MIMOS 88/2026: Fra mobilità e immobilità
Accessibilità e responsabilità nelle arti performative
La mobilità delle produzioni di danza e teatro è in costante aumento: i festival e i teatri invitano sempre più spesso spettacoli da altre città o paesi e sviluppano coproduzioni transnazionali. Allo stesso tempo, questa pratica è rimessa in discussione, e non solo per ragioni ecologiche. Tramite analisi scientifiche, saggi e contributi di artisti/e, la pubblicazione si propone di ampliare il dibattito sulla sostenibilità e sull’im-/mobilità nelle arti sceniche, integrando il punto di vista di professionisti/e del teatro e della danza con disabilità che hanno ideato estetiche e metodi di lavoro specifici basandosi sulle esperienze legate alla propria mobilità ridotta.

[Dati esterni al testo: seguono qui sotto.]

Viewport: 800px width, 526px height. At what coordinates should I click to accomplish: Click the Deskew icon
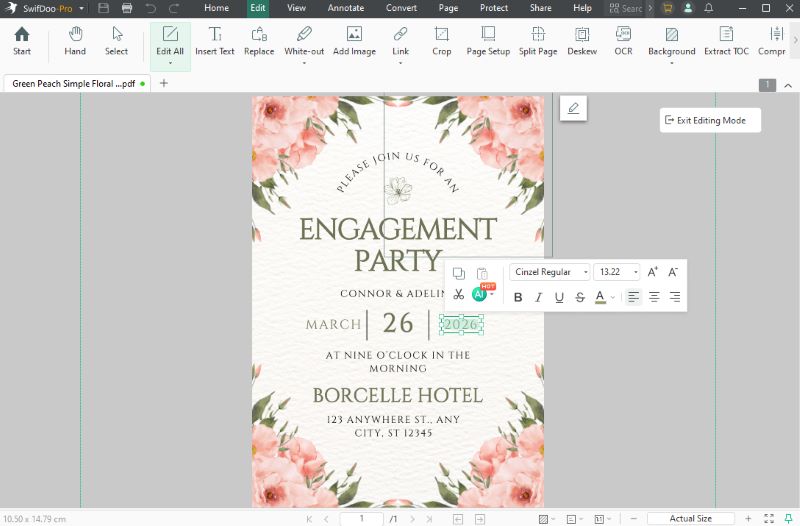581,41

Questo volume di MIMOS 88-2026 è corredato da un supplemento in francese e si avvale del sostegno dell’Accademia svizzera di scienze umane e sociali ASSU.
Con i contributi di:
Kamran Behrouz, Remo Beuggert, Tanja Ehrhart, Alexandrina Hemsley, Nicolette Kretz, Nadine McKenzie, Anna Mülter, Nina Mühlemann, Sofia Neises, Thubten Shontshang, Stefan Stock, Celestina Widmer, Noa Winter.